Databricks recommends four methods to migrate Hive tables to Unity Catalog, each with its pros and cons. The choice of method depends on specific requirements.
- SYNC: A SQL command that migrates schema or tables to Unity Catalog external tables. However, tracking multiple tables (e.g., 1000s) can be challenging on tracking the migration.
- CLONE: A SQL command that performs a deep clone, migrating Hive-managed tables to Unity Catalog-managed tables. This method allows for individual table execution, making it a suggested approach.
- UCX: A command-based tool currently in Databricks Labs, not fully approved for production use. While it may work for some applications, it's not recommended for production migration. –it’s my thought maybe you can use for migration
- Unity Catalog Upgrade Wizard (UI-based tool): A IU based tool for quickly upgrading Hive tables to Unity Catalog external tables. However, it's not suitable for large-scale production migrations.
- Using the SYNC and CLONE create your own databricks workflow / api: I know finally all will ends up with this method.
What I am thinking ?
Migrating to Unity Catalog is not just a simple table object recreation from Hive to Unity Catalog. Instead of that take it's an opportunity to create a more robust and efficient data lake by leveraging Databricks' advanced features, such as liquid clustering, SQL Warehouse, Delta Live Tables, governance, security, Delta Sharing, and Databricks Asset Bundles etc.
When you initially built your application on Hive tables, Databricks may not have been as advanced, and your application created the data pipelines using Notebooks, ADF, and complex Scala jars.

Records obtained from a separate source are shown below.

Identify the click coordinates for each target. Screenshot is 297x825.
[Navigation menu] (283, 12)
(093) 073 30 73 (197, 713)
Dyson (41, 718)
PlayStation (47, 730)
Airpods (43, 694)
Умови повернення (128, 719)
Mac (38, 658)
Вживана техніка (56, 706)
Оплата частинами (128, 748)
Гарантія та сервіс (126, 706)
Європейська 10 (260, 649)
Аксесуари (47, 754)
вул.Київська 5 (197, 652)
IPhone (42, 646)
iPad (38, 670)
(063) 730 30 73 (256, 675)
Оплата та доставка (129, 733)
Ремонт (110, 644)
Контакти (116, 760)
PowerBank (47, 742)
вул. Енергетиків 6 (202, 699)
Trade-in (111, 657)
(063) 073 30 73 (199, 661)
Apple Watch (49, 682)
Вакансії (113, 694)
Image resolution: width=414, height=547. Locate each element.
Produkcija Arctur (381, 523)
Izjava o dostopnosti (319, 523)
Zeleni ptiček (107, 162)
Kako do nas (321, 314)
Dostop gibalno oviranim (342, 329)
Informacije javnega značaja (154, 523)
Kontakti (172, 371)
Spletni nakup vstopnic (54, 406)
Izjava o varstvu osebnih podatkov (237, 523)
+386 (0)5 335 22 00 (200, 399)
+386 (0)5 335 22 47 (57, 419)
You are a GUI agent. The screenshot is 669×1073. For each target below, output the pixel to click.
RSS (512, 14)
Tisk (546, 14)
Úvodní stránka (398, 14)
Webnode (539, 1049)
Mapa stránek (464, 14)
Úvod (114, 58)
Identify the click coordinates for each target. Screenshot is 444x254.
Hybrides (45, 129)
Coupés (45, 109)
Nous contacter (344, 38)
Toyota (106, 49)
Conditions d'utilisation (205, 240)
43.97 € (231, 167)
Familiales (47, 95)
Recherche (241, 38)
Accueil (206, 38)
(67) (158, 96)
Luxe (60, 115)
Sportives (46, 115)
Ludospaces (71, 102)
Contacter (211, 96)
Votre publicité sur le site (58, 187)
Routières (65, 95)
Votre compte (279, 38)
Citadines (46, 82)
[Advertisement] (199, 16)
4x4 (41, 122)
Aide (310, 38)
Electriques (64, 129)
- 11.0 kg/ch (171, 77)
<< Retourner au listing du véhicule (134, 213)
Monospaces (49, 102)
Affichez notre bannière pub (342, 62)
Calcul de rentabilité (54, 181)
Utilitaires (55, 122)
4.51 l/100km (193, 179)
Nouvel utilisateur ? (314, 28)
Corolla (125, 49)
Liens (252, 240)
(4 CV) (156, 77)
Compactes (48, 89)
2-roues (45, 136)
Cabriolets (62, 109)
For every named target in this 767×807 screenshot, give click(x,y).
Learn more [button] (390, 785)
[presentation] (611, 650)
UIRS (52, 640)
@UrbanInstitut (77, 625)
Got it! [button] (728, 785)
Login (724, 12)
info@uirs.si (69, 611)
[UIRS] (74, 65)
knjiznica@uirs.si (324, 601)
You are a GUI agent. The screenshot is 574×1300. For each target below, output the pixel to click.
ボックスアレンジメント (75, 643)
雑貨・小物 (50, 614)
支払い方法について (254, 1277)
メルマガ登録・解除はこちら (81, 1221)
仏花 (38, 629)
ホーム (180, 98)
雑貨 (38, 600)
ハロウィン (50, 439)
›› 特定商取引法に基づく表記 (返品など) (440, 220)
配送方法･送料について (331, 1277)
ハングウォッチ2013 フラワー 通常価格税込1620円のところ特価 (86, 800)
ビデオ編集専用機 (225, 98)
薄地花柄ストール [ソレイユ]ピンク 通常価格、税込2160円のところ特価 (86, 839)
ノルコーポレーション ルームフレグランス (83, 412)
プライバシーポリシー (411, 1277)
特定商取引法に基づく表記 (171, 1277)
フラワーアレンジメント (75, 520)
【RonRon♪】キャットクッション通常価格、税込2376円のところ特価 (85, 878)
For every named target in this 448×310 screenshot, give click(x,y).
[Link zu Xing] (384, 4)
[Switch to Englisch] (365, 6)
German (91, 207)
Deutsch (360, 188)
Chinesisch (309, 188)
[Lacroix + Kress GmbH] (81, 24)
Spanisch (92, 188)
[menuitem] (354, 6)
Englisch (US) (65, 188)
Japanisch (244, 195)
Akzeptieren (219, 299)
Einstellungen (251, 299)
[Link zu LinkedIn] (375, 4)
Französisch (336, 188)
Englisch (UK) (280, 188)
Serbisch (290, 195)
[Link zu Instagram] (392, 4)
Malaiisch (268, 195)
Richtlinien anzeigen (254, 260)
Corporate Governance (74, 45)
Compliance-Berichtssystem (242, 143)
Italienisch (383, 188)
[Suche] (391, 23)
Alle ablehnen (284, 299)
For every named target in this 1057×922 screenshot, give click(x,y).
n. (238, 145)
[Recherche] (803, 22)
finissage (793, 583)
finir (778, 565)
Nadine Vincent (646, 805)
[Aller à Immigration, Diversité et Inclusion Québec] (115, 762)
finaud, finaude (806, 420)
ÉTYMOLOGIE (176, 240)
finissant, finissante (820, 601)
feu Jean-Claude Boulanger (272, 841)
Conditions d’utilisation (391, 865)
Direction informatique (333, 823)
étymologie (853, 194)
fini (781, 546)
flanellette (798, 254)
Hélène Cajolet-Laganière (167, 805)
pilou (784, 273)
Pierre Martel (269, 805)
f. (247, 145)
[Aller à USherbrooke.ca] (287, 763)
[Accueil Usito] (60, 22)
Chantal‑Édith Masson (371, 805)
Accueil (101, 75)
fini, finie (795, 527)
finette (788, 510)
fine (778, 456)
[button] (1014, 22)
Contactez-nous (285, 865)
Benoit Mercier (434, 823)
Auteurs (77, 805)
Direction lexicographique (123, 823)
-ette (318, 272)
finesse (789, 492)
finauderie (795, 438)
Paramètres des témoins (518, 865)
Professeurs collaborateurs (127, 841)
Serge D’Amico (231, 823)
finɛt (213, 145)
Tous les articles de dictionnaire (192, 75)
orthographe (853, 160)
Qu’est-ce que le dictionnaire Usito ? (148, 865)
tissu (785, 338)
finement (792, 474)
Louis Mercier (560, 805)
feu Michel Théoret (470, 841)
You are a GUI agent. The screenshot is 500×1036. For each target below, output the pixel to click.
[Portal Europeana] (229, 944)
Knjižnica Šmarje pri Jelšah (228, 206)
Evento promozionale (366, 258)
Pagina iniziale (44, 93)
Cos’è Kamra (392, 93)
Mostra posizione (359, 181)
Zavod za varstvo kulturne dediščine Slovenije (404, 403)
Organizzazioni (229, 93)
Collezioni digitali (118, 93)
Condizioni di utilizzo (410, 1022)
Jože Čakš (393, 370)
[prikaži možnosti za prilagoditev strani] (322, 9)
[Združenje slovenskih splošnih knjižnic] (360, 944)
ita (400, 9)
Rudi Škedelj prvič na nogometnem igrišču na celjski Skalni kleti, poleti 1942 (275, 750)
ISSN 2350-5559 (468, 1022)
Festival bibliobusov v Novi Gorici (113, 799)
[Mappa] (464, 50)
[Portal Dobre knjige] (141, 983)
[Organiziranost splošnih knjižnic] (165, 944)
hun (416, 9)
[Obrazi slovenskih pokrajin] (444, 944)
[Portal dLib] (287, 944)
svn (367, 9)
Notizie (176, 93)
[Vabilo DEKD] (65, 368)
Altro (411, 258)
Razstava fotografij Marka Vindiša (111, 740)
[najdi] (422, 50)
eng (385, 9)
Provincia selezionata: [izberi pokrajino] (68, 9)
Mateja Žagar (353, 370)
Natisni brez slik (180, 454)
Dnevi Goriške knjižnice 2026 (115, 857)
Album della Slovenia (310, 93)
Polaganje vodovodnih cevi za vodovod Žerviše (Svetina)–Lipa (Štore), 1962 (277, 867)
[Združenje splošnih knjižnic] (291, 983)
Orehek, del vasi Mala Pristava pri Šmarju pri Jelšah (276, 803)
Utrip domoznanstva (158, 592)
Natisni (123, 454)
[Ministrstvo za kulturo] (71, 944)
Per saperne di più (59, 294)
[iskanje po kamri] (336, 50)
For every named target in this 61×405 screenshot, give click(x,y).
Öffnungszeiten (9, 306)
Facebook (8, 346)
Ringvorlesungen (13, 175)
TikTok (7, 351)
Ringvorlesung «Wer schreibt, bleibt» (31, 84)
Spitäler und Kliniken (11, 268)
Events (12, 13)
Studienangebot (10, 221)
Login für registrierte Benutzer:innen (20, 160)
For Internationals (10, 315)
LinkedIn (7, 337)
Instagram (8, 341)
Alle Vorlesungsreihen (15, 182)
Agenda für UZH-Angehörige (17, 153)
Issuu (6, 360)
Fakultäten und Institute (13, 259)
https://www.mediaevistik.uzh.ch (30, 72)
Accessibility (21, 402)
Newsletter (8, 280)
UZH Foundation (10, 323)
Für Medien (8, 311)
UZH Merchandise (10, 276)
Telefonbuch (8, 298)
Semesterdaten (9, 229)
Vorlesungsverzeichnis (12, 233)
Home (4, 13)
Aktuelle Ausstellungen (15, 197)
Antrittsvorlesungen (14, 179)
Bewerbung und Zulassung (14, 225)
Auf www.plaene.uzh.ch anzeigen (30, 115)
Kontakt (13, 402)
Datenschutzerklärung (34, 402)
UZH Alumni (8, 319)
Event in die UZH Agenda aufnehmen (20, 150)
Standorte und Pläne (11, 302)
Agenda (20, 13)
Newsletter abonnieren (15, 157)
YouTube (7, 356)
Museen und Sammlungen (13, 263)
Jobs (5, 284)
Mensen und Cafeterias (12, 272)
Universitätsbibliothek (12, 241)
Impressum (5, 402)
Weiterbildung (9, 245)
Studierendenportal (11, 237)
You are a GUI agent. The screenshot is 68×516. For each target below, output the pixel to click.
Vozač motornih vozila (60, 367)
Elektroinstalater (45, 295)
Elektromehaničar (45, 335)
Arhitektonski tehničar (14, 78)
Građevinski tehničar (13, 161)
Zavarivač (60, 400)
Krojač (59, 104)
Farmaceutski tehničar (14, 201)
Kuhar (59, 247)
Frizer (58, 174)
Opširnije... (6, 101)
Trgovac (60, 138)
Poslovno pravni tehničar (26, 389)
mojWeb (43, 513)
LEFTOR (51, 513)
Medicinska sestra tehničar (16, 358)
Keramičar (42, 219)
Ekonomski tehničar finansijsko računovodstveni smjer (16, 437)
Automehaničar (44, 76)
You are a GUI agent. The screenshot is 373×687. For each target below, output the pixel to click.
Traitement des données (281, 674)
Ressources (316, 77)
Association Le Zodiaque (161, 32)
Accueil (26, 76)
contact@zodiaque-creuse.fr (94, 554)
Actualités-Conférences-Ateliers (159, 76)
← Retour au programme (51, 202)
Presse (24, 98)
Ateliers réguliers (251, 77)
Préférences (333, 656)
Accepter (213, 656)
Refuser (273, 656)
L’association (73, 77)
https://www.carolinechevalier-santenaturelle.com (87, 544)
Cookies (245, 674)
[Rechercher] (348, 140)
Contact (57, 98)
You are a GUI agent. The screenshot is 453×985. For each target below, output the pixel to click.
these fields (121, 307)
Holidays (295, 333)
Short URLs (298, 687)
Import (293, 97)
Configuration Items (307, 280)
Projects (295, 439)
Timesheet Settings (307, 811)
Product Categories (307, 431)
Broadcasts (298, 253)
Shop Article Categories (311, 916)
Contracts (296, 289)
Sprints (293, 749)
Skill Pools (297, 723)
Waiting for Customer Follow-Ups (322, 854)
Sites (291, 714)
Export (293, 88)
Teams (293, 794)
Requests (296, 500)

Additionally, you may not have been following software engineering best practices, such as test coverage, continuous integration, and continuous deployment (CI/CD).
It's a known fact - 2-3 years ago, you may not have been a SME in Databricks, but now you have gained a deeper understanding of the tool and its features, as well as hands-on experience with your application, platform and cloud services, which has changed your perspective and approach to using Databricks.
If we migrate the hive table to UC and uses the same legacy data pipelines is like
"Same salted recipe, but plate changed" – if the recipe is same taste also same.
Kick out the notebooks deployment and Scala code (sorry, Scala devs!) and instead write your code in DLT, Python, or dbt (hello, SQL devs!). Utilize Databricks asset bundles to consolidate your entire application infrastructure in one place. Establish uniform code patterns and sustainable practices, leveraging features and DLT's data quality capabilities to design robust data pipelines.
Conclusion note:
Take the opportunity of UC migration refactor your data lake application.